● EXERCISE DIRECTIONS
Render the records below as a Markdown table with two columns, No. and Line. Give each non-blank line its own numbered row and leave blank lines out.

● RECORDS SUPPLIED
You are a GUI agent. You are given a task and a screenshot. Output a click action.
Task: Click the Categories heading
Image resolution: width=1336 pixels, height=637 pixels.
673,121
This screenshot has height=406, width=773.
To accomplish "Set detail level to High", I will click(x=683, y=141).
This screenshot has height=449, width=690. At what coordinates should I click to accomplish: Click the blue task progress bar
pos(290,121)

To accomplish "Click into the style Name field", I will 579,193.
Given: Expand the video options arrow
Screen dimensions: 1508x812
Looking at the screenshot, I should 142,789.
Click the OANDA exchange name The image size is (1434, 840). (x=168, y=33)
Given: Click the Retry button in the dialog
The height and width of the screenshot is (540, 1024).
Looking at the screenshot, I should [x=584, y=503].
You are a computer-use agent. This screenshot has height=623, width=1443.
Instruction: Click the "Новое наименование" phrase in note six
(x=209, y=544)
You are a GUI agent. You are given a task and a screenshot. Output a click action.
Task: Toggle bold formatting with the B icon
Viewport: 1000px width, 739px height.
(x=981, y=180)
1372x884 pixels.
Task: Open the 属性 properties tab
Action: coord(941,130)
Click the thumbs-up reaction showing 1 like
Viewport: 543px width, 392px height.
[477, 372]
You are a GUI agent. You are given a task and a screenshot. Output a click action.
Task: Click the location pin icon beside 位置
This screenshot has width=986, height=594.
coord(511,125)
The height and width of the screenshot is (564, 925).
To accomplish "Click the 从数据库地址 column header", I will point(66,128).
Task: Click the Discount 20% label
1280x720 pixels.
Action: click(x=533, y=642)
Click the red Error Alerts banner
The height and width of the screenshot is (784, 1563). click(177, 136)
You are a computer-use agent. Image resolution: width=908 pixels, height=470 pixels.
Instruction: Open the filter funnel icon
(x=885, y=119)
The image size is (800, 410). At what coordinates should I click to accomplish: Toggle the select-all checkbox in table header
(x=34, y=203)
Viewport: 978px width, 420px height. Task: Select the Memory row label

● WRITTEN REPLY
| No. | Line |
|---|---|
| 1 | You are a GUI agent. You are given a task and a screenshot. Output a click action. |
| 2 | Task: Click the Categories heading |
| 3 | Image resolution: width=1336 pixels, height=637 pixels. |
| 4 | 673,121 |
| 5 | This screenshot has height=406, width=773. |
| 6 | To accomplish "Set detail level to High", I will click(x=683, y=141). |
| 7 | This screenshot has height=449, width=690. At what coordinates should I click to accomplish: Click the blue task progress bar |
| 8 | pos(290,121) |
| 9 | To accomplish "Click into the style Name field", I will 579,193. |
| 10 | Given: Expand the video options arrow |
| 11 | Screen dimensions: 1508x812 |
| 12 | Looking at the screenshot, I should 142,789. |
| 13 | Click the OANDA exchange name The image size is (1434, 840). (x=168, y=33) |
| 14 | Given: Click the Retry button in the dialog |
| 15 | The height and width of the screenshot is (540, 1024). |
| 16 | Looking at the screenshot, I should [x=584, y=503]. |
| 17 | You are a computer-use agent. This screenshot has height=623, width=1443. |
| 18 | Instruction: Click the "Новое наименование" phrase in note six |
| 19 | (x=209, y=544) |
| 20 | You are a GUI agent. You are given a task and a screenshot. Output a click action. |
| 21 | Task: Toggle bold formatting with the B icon |
| 22 | Viewport: 1000px width, 739px height. |
| 23 | (x=981, y=180) |
| 24 | 1372x884 pixels. |
| 25 | Task: Open the 属性 properties tab |
| 26 | Action: coord(941,130) |
| 27 | Click the thumbs-up reaction showing 1 like |
| 28 | Viewport: 543px width, 392px height. |
| 29 | [477, 372] |
| 30 | You are a GUI agent. You are given a task and a screenshot. Output a click action. |
| 31 | Task: Click the location pin icon beside 位置 |
| 32 | This screenshot has width=986, height=594. |
| 33 | coord(511,125) |
| 34 | The height and width of the screenshot is (564, 925). |
| 35 | To accomplish "Click the 从数据库地址 column header", I will point(66,128). |
| 36 | Task: Click the Discount 20% label |
| 37 | 1280x720 pixels. |
| 38 | Action: click(x=533, y=642) |
| 39 | Click the red Error Alerts banner |
| 40 | The height and width of the screenshot is (784, 1563). click(177, 136) |
| 41 | You are a computer-use agent. Image resolution: width=908 pixels, height=470 pixels. |
| 42 | Instruction: Open the filter funnel icon |
| 43 | (x=885, y=119) |
| 44 | The image size is (800, 410). At what coordinates should I click to accomplish: Toggle the select-all checkbox in table header |
| 45 | (x=34, y=203) |
| 46 | Viewport: 978px width, 420px height. Task: Select the Memory row label |